[Material for this task — start]

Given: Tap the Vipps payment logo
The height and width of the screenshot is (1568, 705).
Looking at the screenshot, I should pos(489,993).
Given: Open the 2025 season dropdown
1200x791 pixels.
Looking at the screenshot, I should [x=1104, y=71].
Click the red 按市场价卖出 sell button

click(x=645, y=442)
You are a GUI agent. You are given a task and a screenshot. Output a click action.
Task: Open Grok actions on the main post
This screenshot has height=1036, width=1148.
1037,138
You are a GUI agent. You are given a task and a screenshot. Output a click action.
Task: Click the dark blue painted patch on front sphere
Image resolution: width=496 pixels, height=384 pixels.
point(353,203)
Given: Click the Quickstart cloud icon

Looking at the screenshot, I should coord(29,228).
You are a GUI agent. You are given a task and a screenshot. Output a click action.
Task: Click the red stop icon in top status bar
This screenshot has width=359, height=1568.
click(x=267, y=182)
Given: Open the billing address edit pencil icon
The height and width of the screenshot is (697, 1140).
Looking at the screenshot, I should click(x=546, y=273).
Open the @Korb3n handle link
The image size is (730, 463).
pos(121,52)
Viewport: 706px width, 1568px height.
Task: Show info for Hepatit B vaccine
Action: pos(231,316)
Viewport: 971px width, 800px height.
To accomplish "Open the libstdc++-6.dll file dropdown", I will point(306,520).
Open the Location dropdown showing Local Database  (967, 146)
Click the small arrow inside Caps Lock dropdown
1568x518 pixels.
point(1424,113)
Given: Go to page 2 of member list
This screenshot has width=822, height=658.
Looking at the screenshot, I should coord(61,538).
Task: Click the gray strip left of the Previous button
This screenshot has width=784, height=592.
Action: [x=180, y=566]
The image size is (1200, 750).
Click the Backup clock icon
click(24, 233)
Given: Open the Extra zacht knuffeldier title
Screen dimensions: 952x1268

[Material for this task — finish]

**Task instructions:** Take every line above carrying "Open" and return it.

**Reply:**
Given: Open the 2025 season dropdown
Task: Open Grok actions on the main post
Given: Open the billing address edit pencil icon
Open the @Korb3n handle link
To accomplish "Open the libstdc++-6.dll file dropdown", I will point(306,520).
Open the Location dropdown showing Local Database  (967, 146)
Given: Open the Extra zacht knuffeldier title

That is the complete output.